Thursday, January 30, 2014
Leigh Osofsky (Miami) presents Beyond Worst-First Tax Enforcement at Indiana-Bloomington today as part of its Tax Policy Colloquium Series hosted by Leandra Lederman:
When enforcement resources are limited, how should the scarce enforcement resources be allocated to maximize compliance with the law? The answer to this question can determine to what extent the law on the books translates to the law in practice. A dominant school of thought in the tax literature suggests that they should be allocated based on a “worst-first” method, whereby the individuals likely to be most noncompliant are targeted. However, “worst-first” methods suffer some underappreciated weaknesses. While “worst-first” methods can encourage all individuals to increase compliance so as not to be deemed the “worst,” they can also provide cover to engage in noncompliance that is perceived moderate for the relevant population. This dynamic can become most problematic in highly noncompliant populations. In such populations, existing, high levels of noncompliance, and underlying, structural causes of the high noncompliance can serve as coordinating mechanisms, providing mutual assurance of low compliance. Moreover, “worst-first” theories do not provide a comprehensive explanation for the group and project-based enforcement practices that are found in a number of actual enforcement settings.
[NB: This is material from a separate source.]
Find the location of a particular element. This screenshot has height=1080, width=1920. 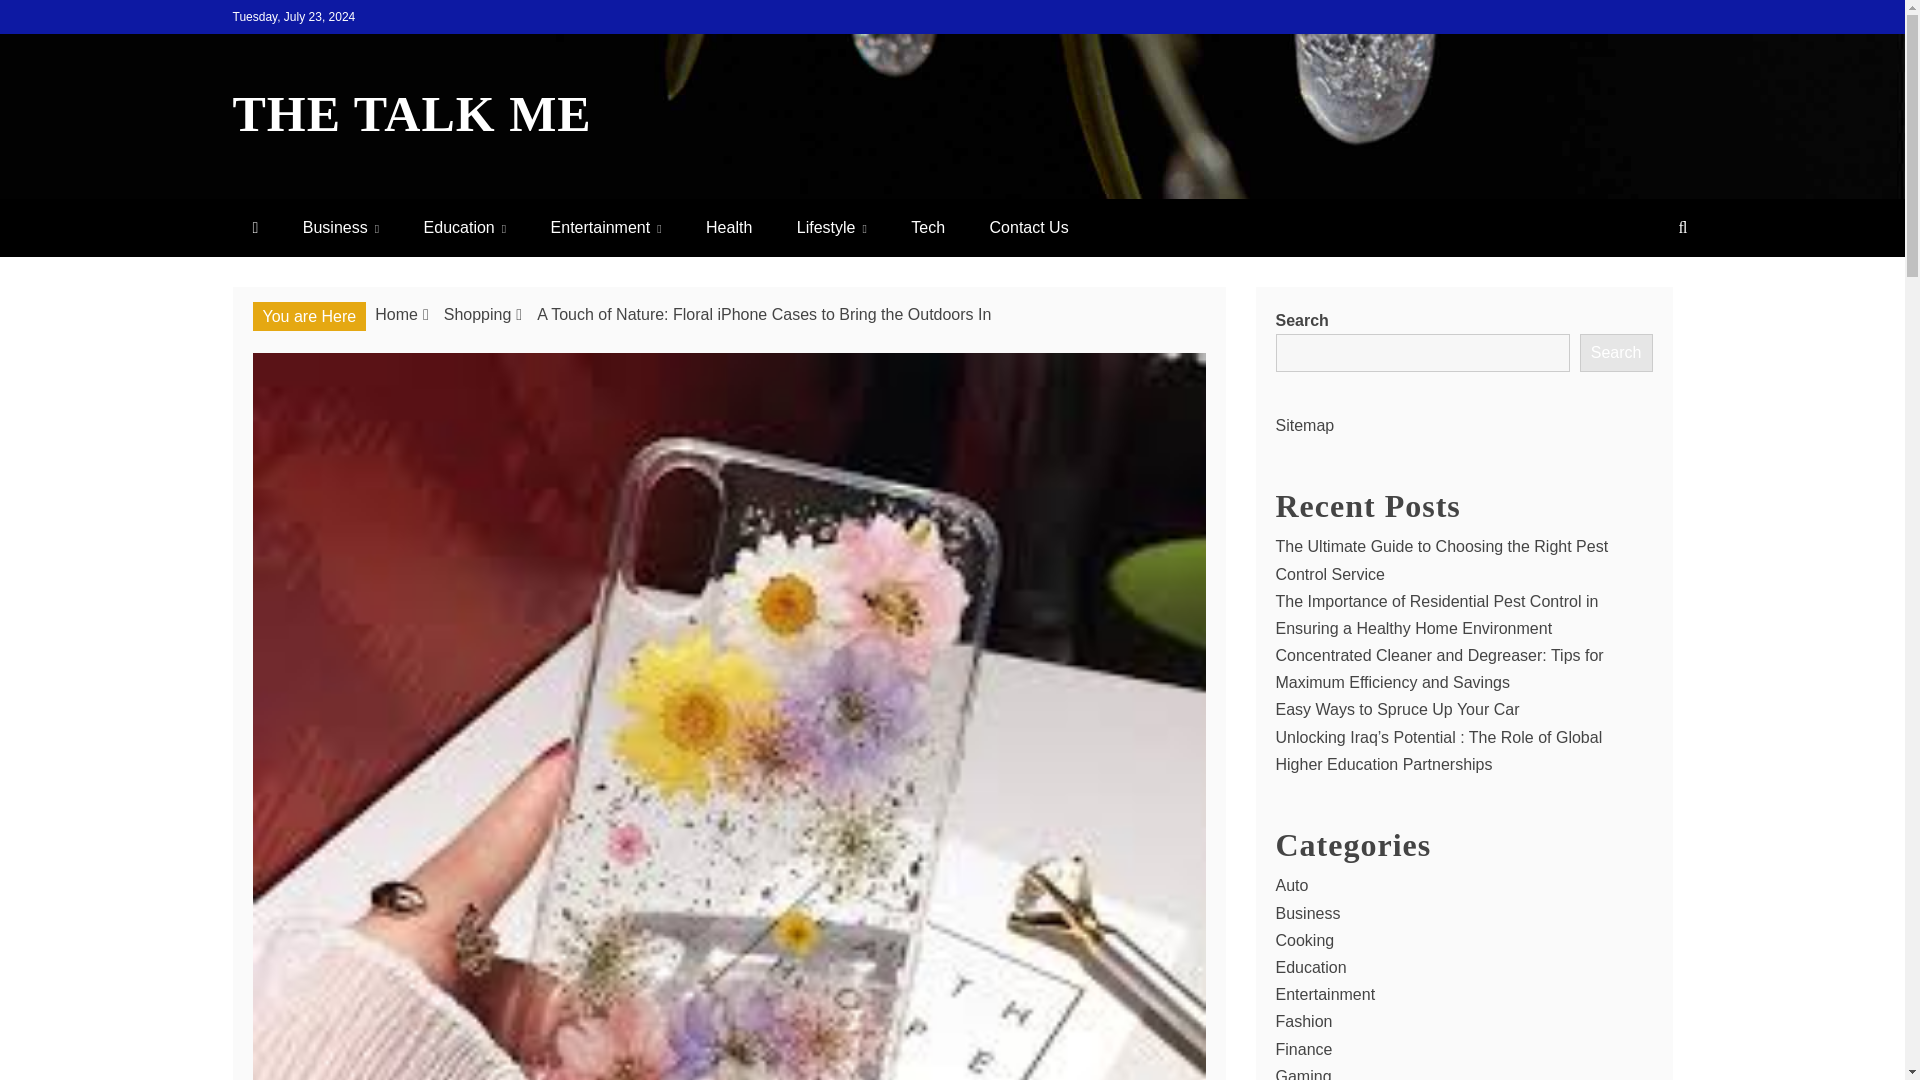

Health is located at coordinates (728, 226).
In response to these deficits in existing theory, I draw on work from across different disciplines to develop a new layer of analysis regarding the allocation of scarce tax enforcement resources. I suggest that, under certain conditions, deterrence can be enhanced by allocating scarce enforcement resources among a low-compliance population of taxpayers through a process I call microdeterrence. After setting forth the theoretical case for microdeterrence, I examine how it might apply in the cash business tax sector, a setting that presents particular challenges for “worst-first” methods. I conclude that microdeterrence may increase compliance, meriting its application and empirical evaluation. More fundamentally, this Article underscores the importance of the allocation of scarce enforcement resources, some of the deficits in existing theory, and the potential benefits of integrating additional layers of analysis.